• **WHAT IS NEEDED**
Begin at the line that has "Screen dimensions: 1465x802" and stop after the line that has "coord(938,139)". Give those lines again with "reviewer link" replaced by "profile link" and nothing else changed.

• **DATA TO USE**
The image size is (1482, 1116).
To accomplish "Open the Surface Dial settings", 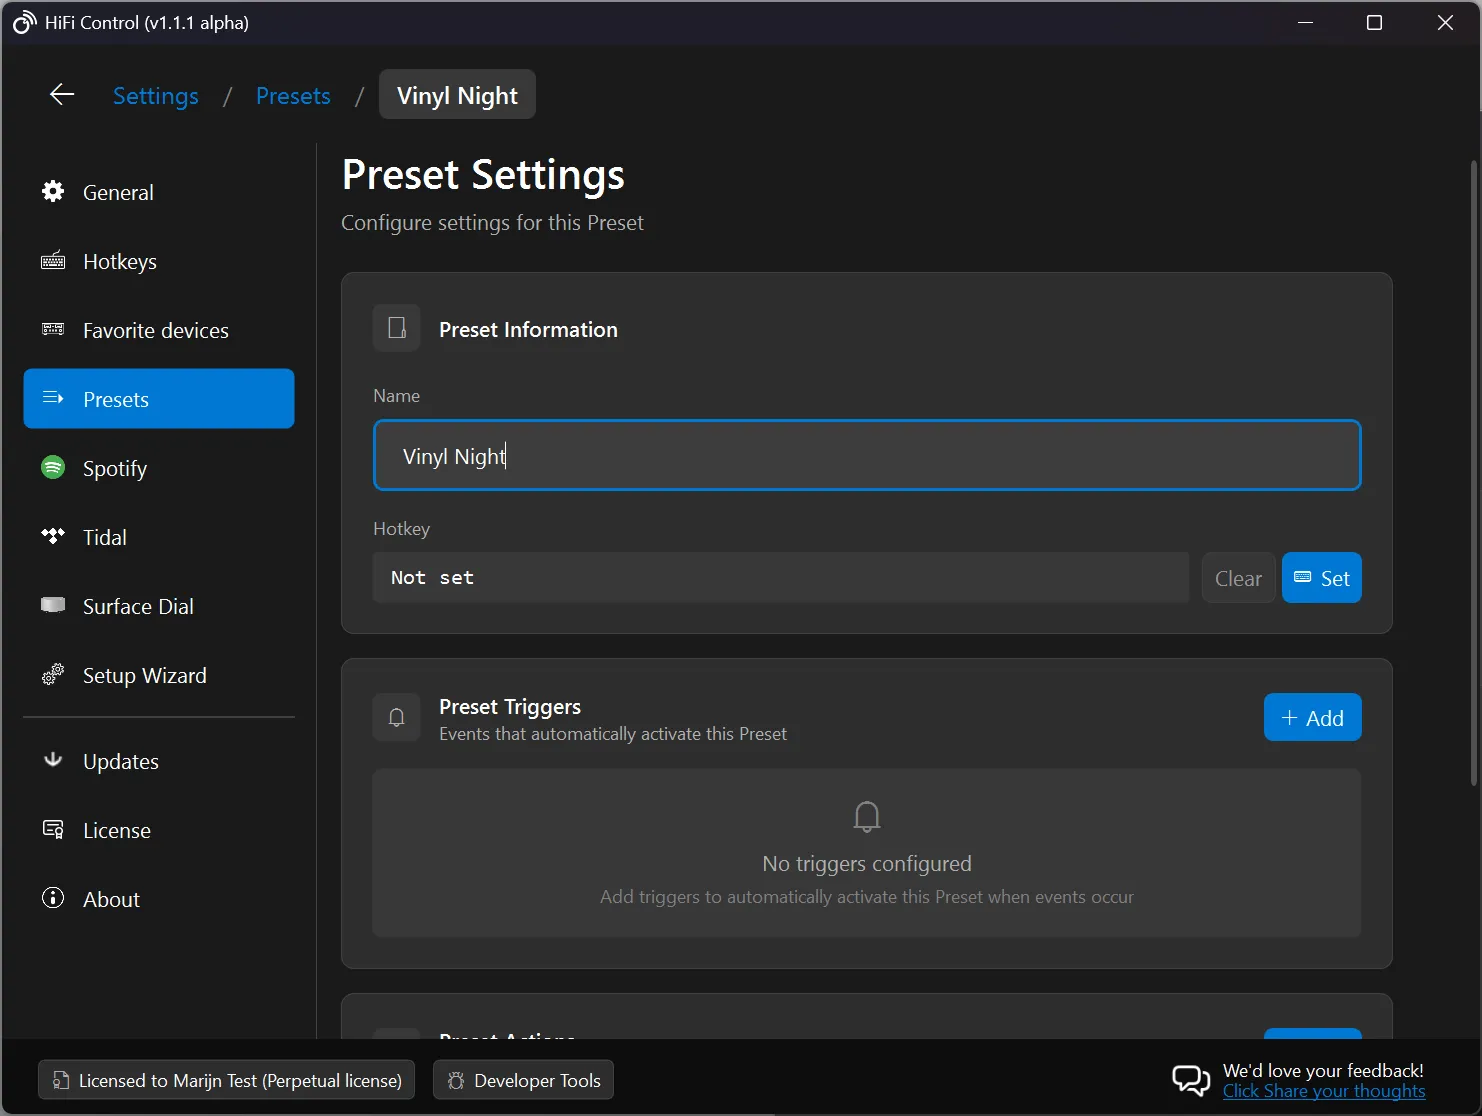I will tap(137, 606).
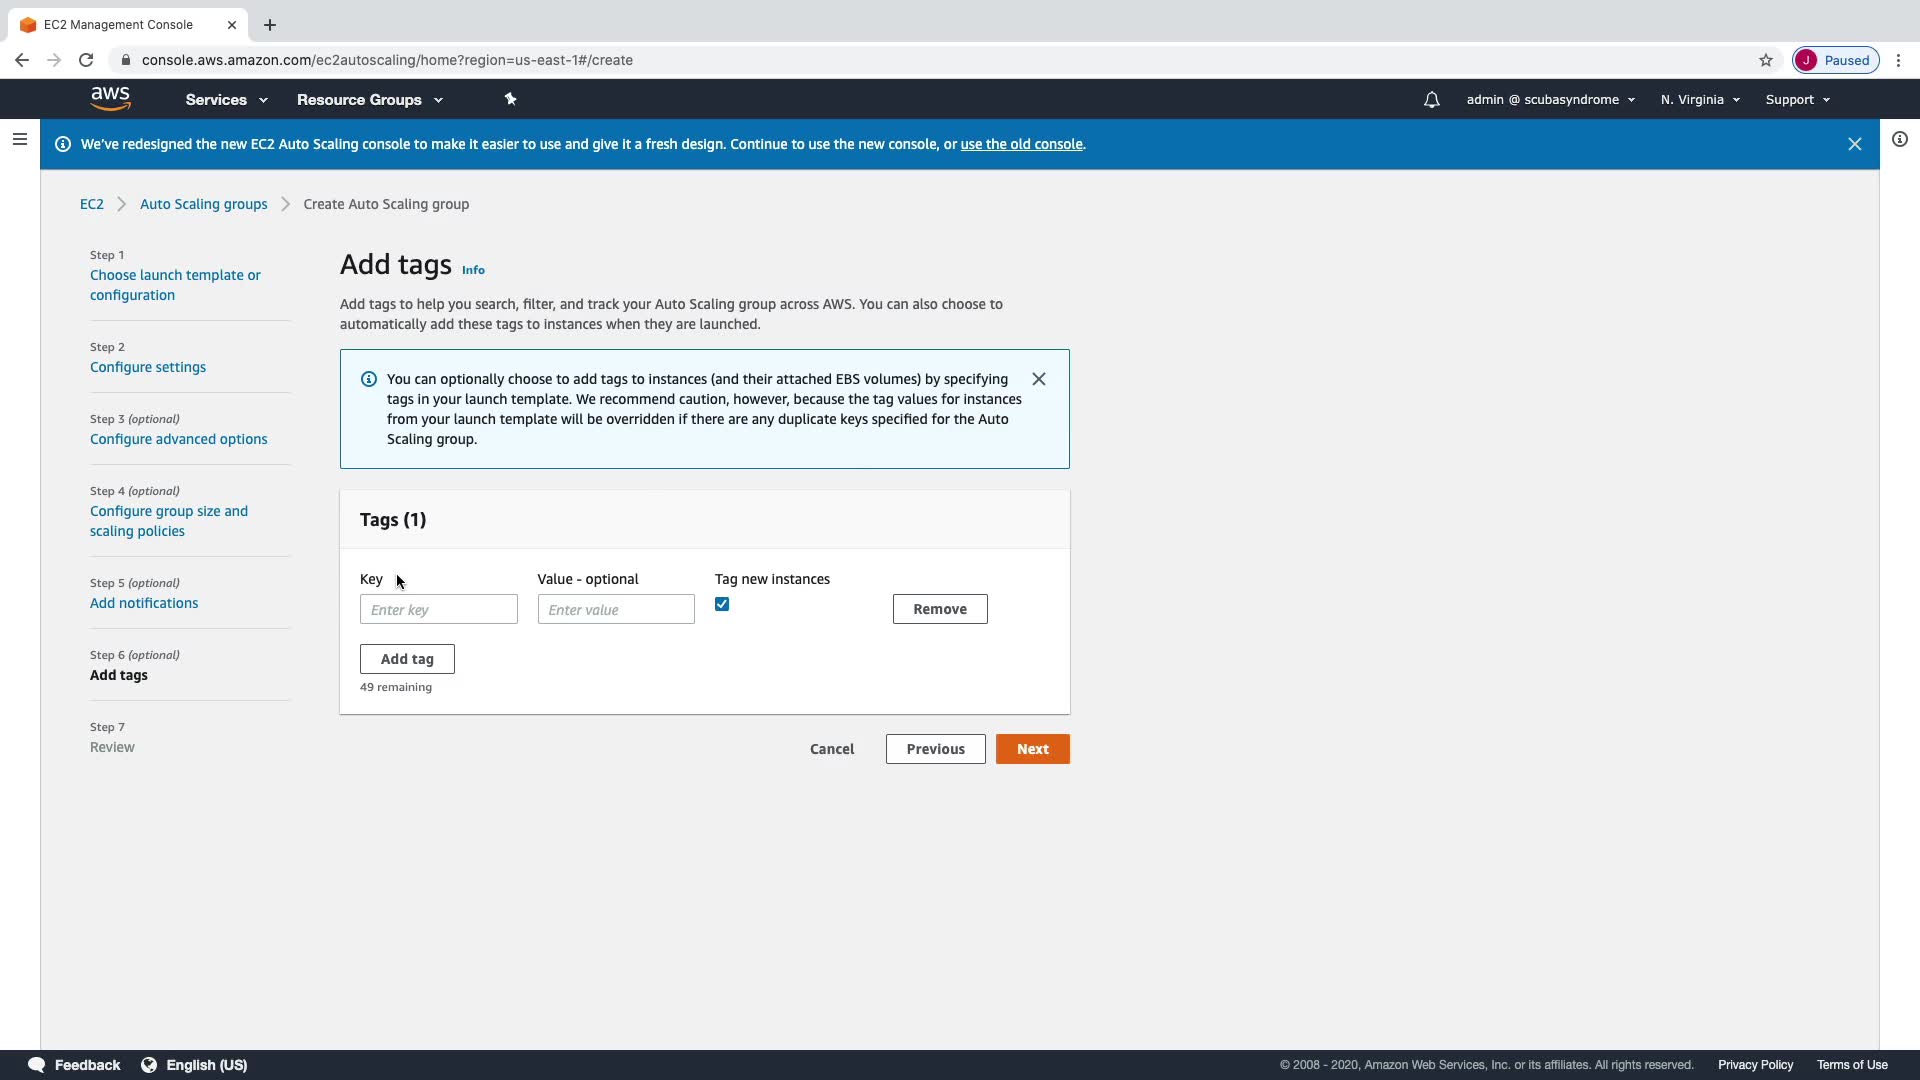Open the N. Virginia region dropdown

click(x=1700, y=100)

--

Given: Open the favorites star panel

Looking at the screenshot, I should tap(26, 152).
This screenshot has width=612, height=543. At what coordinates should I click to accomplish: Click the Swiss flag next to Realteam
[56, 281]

* * *

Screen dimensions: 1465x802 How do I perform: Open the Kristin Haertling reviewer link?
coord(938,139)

• **RIGHT ANSWER**
Screen dimensions: 1465x802 How do I perform: Open the Kristin Haertling profile link?
coord(938,139)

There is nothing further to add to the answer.